I will always remember November 11, 1977 as the day I drove a Ford Pinto into the employee parking lot of the General Motors Technical Center in Detroit. My vehicle was the only Ford product in a sea of GM cars and trucks.I had been late arriving in Detroit. The Pinto was the last vehicle for rent. I had hoped to sneak into the lot unseen. Unfortunately, the GM customer service team, for whom I was an outside consultant, spotted me as I entered the lot.
The roasting that followed was ferocious. It seemed good-natured. I assumed that it would recede shortly. I was wrong. Throughout that project, I was the butt of an unending series of asides from executives who had never driven anything but new GM products and relied on their assistants to keep them serviced. They had been denied experiences important to their understanding of how to improve their products and services.

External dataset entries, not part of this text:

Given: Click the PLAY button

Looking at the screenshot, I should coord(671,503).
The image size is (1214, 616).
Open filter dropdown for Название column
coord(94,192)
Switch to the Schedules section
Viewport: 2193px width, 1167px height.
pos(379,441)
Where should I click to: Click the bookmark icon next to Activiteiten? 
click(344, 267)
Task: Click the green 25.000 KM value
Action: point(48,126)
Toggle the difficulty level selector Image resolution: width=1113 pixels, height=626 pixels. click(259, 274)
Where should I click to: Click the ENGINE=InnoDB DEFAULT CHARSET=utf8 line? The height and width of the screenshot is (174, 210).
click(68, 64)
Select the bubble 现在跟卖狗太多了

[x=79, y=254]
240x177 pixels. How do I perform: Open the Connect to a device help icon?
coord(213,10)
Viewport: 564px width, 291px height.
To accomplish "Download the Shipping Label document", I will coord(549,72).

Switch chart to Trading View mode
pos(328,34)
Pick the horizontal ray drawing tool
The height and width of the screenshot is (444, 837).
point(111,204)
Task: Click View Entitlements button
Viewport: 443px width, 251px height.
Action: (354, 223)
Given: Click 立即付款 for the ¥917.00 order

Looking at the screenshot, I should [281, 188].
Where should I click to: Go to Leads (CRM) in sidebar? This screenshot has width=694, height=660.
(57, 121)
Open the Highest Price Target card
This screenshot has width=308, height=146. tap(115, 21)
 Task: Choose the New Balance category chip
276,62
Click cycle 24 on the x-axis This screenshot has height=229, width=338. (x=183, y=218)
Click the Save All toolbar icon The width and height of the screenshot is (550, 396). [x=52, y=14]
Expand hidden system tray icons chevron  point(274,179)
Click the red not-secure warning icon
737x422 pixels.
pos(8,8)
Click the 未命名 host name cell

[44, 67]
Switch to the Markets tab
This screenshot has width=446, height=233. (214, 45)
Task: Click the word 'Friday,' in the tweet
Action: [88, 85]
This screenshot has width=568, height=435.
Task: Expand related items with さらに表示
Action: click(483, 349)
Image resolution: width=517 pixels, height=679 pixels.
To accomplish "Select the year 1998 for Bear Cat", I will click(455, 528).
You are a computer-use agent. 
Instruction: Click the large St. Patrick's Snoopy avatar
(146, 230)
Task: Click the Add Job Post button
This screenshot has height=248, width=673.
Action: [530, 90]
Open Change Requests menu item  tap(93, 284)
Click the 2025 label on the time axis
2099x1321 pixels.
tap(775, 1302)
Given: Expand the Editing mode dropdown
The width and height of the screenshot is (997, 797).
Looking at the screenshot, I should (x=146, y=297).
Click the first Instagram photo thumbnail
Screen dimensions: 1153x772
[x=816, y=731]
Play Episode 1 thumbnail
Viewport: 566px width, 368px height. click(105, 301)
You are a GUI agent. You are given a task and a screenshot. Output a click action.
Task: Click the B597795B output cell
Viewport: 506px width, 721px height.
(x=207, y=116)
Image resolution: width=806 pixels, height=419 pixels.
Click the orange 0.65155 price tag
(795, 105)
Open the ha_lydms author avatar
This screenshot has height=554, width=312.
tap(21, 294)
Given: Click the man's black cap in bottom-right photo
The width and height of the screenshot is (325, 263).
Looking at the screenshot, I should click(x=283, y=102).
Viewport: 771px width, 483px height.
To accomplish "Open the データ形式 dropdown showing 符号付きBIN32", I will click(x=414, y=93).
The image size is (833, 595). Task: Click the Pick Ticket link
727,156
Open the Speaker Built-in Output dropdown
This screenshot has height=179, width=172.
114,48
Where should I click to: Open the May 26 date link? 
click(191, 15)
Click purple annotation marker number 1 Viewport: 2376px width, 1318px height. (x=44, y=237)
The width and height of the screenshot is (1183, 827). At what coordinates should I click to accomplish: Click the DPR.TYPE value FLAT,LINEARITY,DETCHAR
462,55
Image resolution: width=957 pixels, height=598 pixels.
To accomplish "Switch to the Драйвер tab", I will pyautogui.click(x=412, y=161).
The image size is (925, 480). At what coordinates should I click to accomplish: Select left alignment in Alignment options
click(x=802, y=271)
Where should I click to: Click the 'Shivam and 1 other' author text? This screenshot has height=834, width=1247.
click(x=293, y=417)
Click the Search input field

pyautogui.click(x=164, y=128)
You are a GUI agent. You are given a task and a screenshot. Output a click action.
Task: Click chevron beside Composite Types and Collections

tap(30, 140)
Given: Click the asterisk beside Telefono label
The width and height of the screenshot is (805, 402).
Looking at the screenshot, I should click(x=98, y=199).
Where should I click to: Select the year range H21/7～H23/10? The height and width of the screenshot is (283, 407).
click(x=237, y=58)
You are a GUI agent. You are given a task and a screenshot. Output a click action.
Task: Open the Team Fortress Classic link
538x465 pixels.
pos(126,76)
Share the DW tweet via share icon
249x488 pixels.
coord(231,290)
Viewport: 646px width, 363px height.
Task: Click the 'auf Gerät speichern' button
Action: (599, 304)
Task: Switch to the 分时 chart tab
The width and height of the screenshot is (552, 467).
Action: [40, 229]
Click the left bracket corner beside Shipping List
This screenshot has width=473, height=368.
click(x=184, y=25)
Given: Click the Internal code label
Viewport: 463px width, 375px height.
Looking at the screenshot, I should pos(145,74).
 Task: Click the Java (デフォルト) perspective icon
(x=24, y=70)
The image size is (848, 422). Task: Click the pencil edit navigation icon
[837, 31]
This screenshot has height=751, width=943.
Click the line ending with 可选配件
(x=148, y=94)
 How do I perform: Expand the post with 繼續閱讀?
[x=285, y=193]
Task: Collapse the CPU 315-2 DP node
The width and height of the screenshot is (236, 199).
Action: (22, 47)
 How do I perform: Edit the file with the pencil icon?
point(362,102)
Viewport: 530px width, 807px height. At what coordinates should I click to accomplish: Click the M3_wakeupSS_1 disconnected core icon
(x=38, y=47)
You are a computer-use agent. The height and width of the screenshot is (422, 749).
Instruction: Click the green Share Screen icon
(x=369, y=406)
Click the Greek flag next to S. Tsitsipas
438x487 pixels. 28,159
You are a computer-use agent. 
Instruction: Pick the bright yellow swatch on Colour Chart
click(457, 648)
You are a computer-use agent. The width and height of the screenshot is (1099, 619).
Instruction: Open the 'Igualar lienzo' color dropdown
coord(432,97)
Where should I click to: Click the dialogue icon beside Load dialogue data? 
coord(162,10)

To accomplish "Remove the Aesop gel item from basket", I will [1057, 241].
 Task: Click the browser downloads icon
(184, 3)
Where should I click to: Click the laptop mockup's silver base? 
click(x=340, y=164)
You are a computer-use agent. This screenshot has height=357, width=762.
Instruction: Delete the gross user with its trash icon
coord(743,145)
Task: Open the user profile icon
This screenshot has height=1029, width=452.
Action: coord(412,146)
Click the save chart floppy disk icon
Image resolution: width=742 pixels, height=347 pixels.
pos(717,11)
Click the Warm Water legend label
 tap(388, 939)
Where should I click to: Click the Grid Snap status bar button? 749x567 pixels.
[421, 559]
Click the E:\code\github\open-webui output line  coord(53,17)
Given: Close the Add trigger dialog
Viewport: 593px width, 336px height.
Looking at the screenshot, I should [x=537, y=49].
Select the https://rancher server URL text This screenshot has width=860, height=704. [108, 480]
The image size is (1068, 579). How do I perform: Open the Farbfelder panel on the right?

The event is burned into my mind. I became conscious of the fact that other senior executives with whom I worked were ignorant of their competitors’ products and services. Once, one of my sons ordered a Coca-Cola as we sat down to lunch with a senior executive at PepsiCo. He turned to my son and remarked, “That stuff can make you sick.” Several of us laughed. I wasn’t one of them. I knew him well. He meant it.
This may help explain why so many organizations seem to have lost contact with the experience of buying and using their companies’ and their competitors’ products and services. That’s not to deny that there are other sources for that kind of information. They tend to reside in the lower reaches of nearly any organization, among those who don’t have the same perks as those at the top.
A knowledge of customer experiences can be invaluable in the design and distribution of a product or service. We were convinced of that by Joseph Pine and James Gilmore in their influential book, The Experience Economy. Soon my HBS colleagues and I were writing about the notion that customers don’t buy products and services, they buy results and process quality. Why both? A charming driver can’t deliver a result without a limo. At about the same time, Clay Christensen and his co-authors were concluding that “customers ‘hire’ products to do specific ‘jobs.’”
A popular fix for this problem has become the creation of a high-level position: the chief experience officer or CXO. The typical charge to a CXO is to sensitize all employees to the customer experiences associated with their organization’s products or services. The Gartner organization found in 2019 that nearly 90 percent of 401 organizations it surveyed employed a chief experience officer, a chief customer officer, or an equivalent.
To achieve their goals, CXOs often have to bring together elements of an organization that haven’t collaborated in the past—marketing and engineering, customer service and product design, information technology and administration. Finding people with these kinds of backgrounds and experiences has not been easy.
While several of their best successes—at Best Buy, for example—were associated with quick customer-oriented responses to the COVID-19 pandemic, we still have to ask ourselves whether the future of the CXO is a bright one. After all, isn’t the customer experience everyone’s responsibility?
Shouldn’t everybody be encouraged to regularly test the customer experience associated with buying and using both their companies’ and competitors’ products and services? Does it take a CXO to remind us of that?